YOUR OBJECTIVE: This task calls for copying every line of the records that includes the word "agent".
+ + +
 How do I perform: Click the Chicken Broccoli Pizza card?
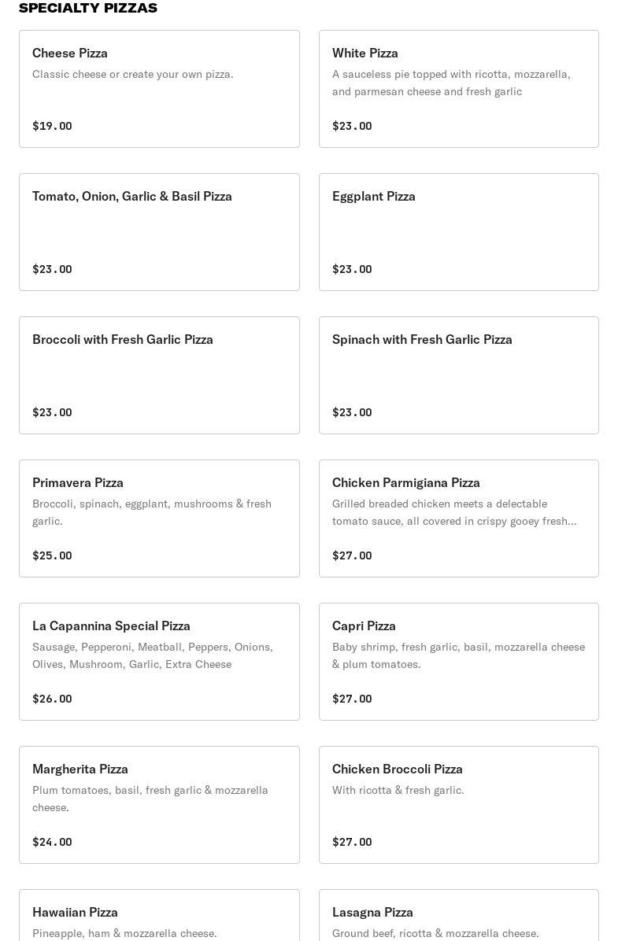pyautogui.click(x=458, y=805)
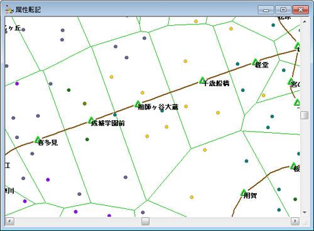Image resolution: width=314 pixels, height=231 pixels.
Task: Click the 経堂 station triangle marker
Action: [255, 62]
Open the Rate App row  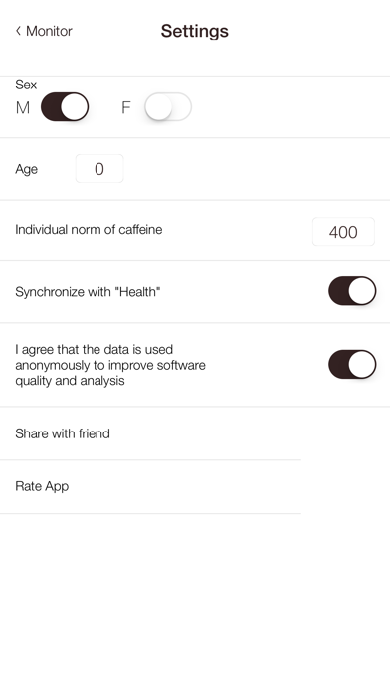click(150, 487)
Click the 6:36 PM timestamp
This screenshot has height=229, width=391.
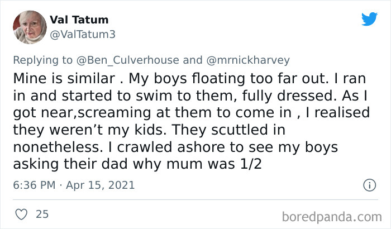pos(39,184)
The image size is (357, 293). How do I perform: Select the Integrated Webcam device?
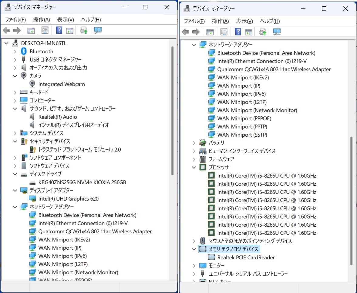click(x=61, y=84)
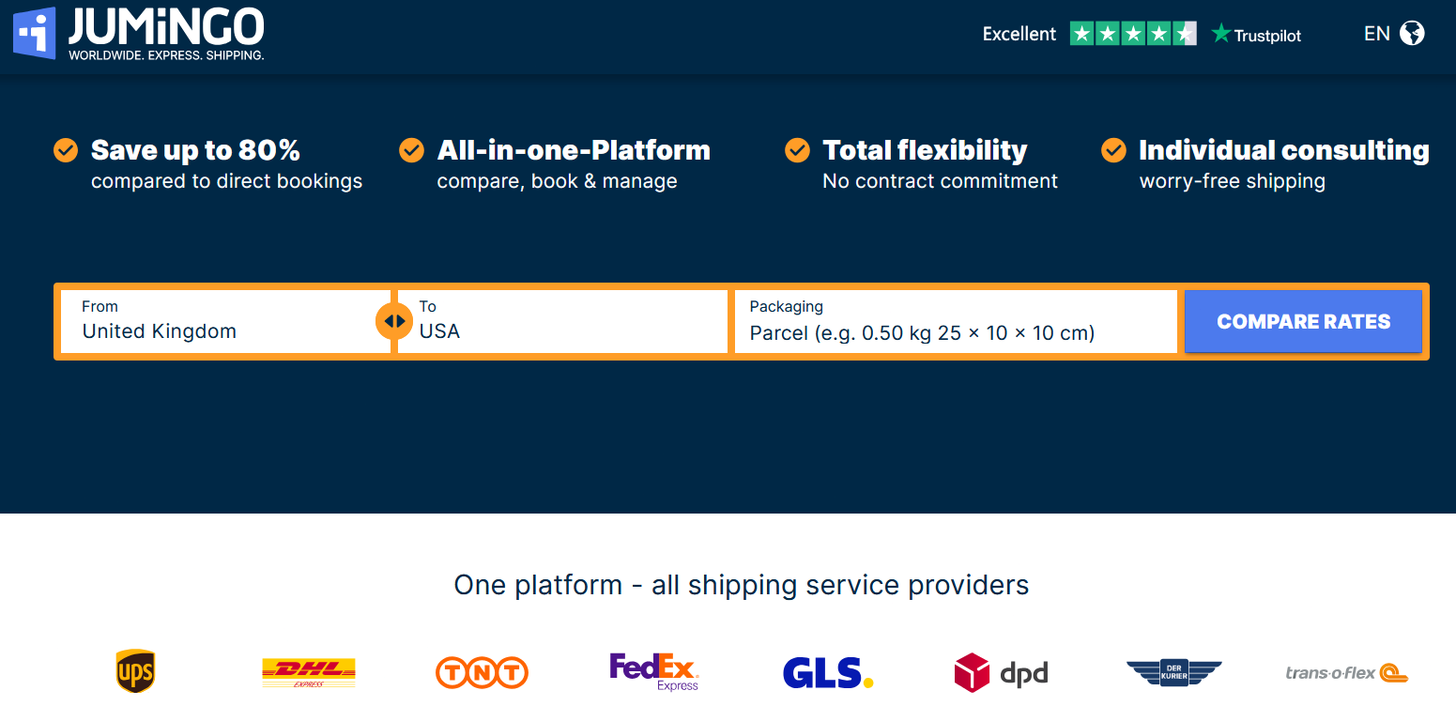Click the Jumingo logo icon
1456x706 pixels.
click(35, 33)
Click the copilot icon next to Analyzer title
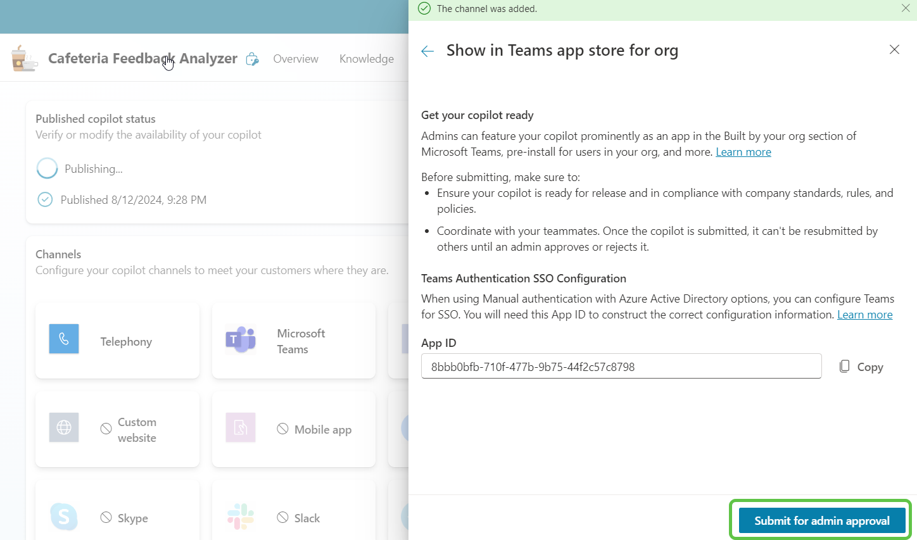Viewport: 917px width, 540px height. click(252, 59)
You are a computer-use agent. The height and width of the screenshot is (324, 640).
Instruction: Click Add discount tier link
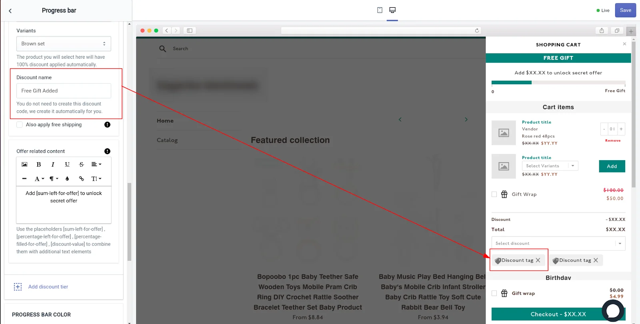pos(48,287)
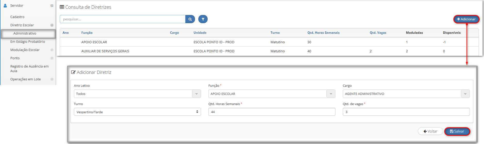Expand Operações em Lote submenu
The image size is (484, 144).
(52, 79)
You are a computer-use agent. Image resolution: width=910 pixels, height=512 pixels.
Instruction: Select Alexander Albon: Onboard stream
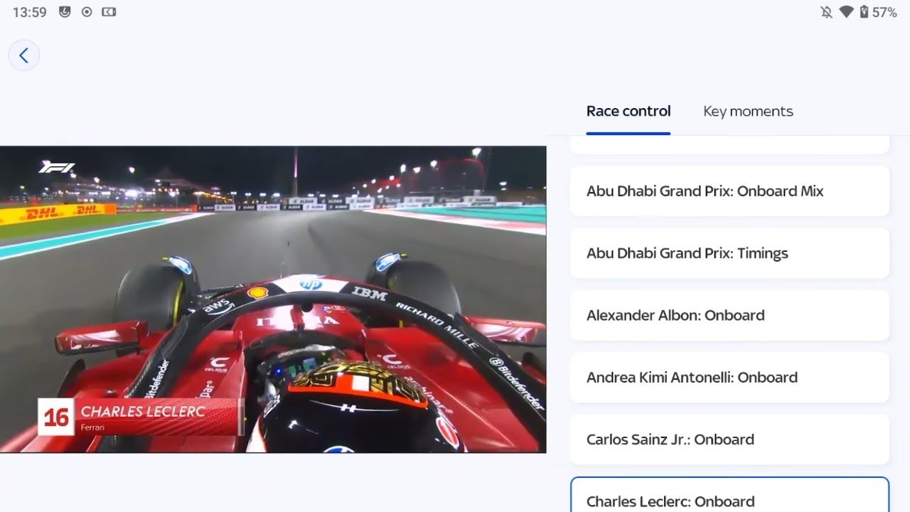pyautogui.click(x=729, y=315)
+ + +
SOLUTION FOR THIS EXERCISE:
You are a computer-use agent. The height and width of the screenshot is (324, 640).
You are a computer-use agent. Image resolution: width=910 pixels, height=512 pixels.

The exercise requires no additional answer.